_MATERIAL FOR THIS TASK_

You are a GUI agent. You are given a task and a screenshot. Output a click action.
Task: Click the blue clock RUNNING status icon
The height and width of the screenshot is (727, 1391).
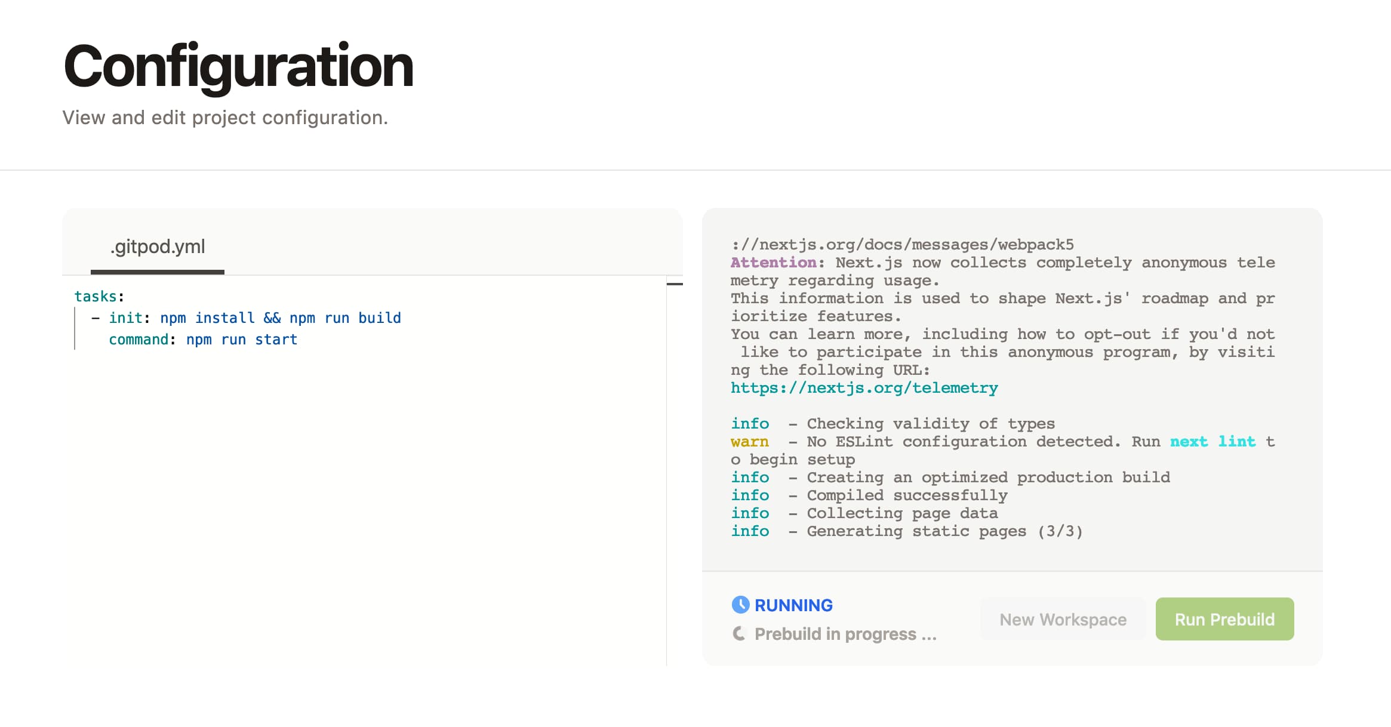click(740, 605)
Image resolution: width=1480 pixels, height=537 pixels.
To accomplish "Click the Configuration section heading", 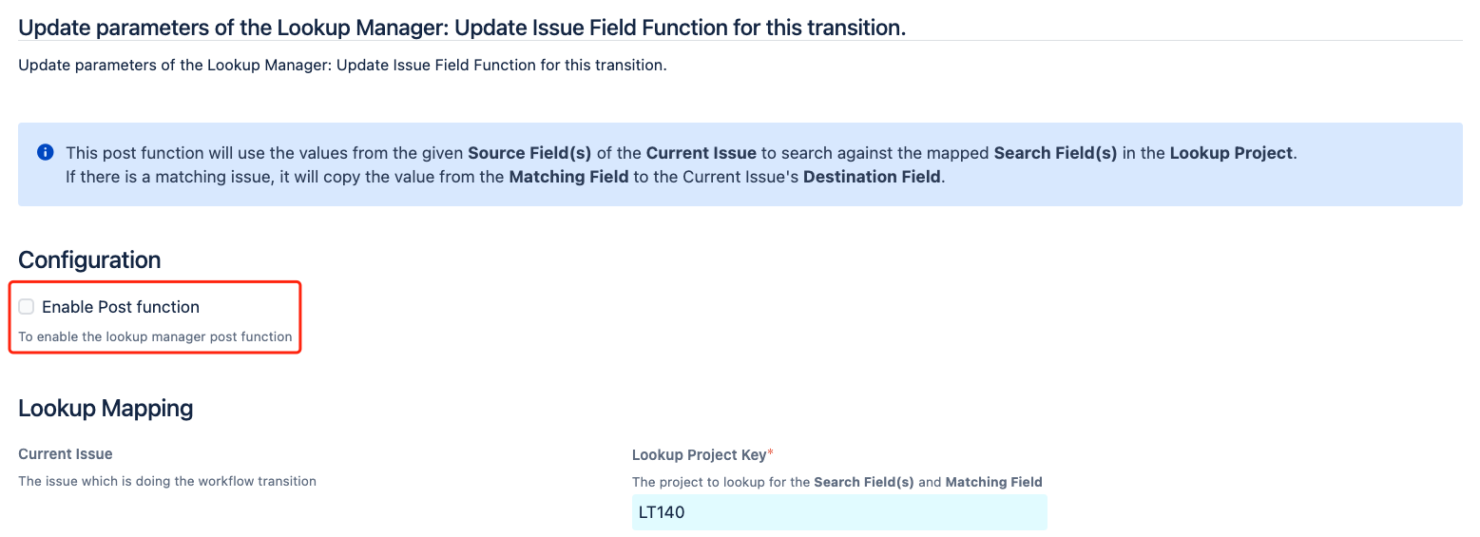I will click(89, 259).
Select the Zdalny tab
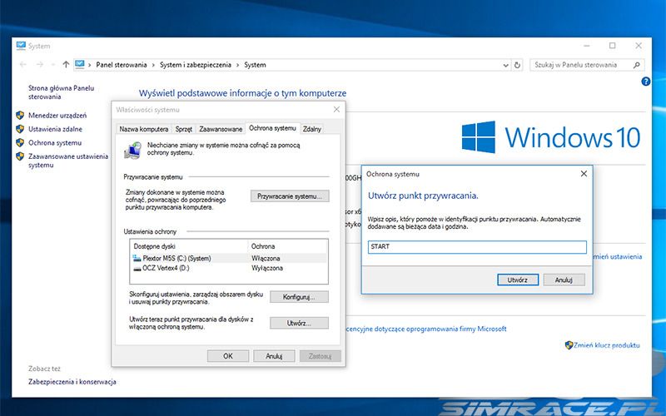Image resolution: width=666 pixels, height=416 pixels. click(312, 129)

* * *

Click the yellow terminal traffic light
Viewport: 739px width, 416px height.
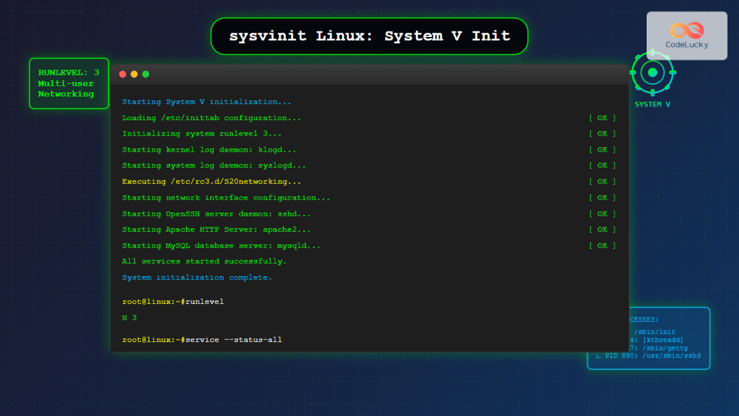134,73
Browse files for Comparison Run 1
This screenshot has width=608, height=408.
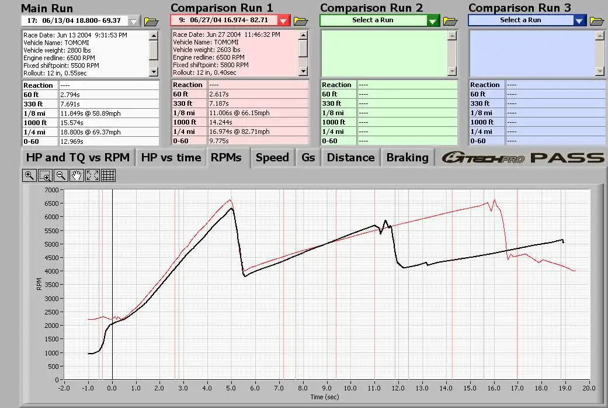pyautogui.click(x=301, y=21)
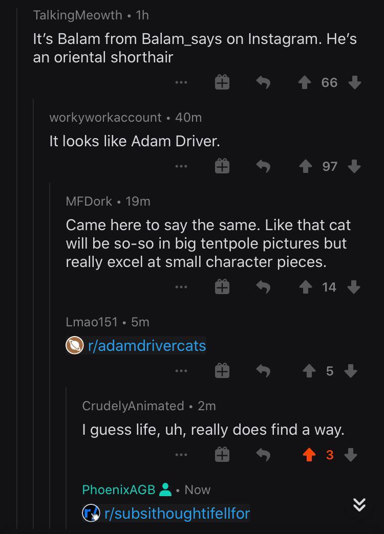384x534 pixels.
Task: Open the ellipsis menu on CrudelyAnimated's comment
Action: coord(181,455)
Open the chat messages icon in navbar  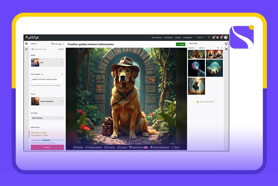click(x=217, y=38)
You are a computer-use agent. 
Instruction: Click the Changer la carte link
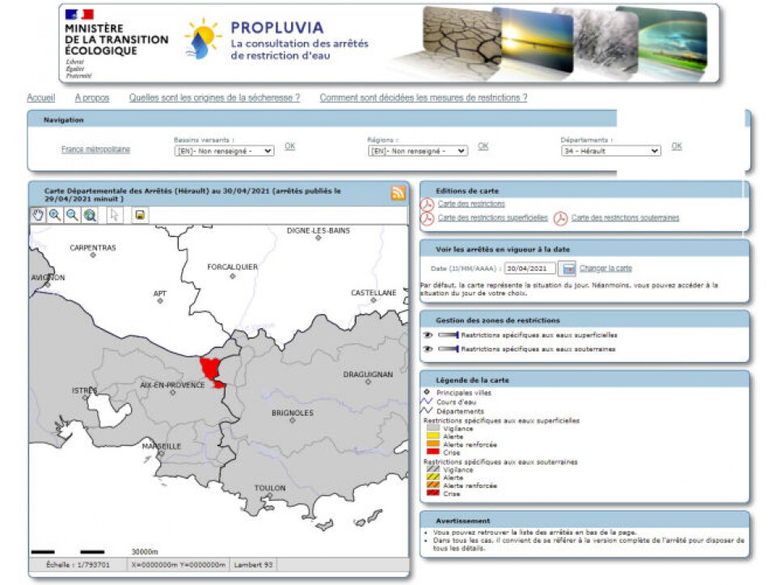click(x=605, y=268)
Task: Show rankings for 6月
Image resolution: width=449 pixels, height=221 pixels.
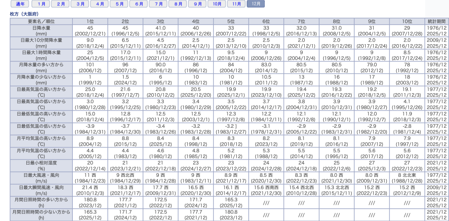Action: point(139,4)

---

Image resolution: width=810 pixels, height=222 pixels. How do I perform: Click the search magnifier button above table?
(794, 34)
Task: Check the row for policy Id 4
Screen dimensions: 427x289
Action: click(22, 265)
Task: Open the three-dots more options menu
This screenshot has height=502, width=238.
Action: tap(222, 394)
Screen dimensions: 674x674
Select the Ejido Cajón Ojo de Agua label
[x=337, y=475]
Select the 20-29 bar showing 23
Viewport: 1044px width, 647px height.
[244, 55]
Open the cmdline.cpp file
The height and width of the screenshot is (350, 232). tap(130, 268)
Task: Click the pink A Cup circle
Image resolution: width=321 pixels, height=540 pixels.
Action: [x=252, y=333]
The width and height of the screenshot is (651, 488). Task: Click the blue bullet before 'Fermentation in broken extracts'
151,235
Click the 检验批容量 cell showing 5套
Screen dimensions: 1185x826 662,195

_YOUR GOAL_
Reproduce the lines from the one with "Task: Check the row for policy Id 4" to the one with "Screen dimensions: 1185x826 662,195", both included, exactly as they appear.

_FULL OUTPUT_
Task: Check the row for policy Id 4
Screen dimensions: 427x289
Action: click(22, 265)
Task: Open the three-dots more options menu
This screenshot has height=502, width=238.
Action: tap(222, 394)
Screen dimensions: 674x674
Select the Ejido Cajón Ojo de Agua label
[x=337, y=475]
Select the 20-29 bar showing 23
Viewport: 1044px width, 647px height.
[244, 55]
Open the cmdline.cpp file
The height and width of the screenshot is (350, 232). tap(130, 268)
Task: Click the pink A Cup circle
Image resolution: width=321 pixels, height=540 pixels.
Action: [x=252, y=333]
The width and height of the screenshot is (651, 488). Task: Click the blue bullet before 'Fermentation in broken extracts'
151,235
Click the 检验批容量 cell showing 5套
Screen dimensions: 1185x826 662,195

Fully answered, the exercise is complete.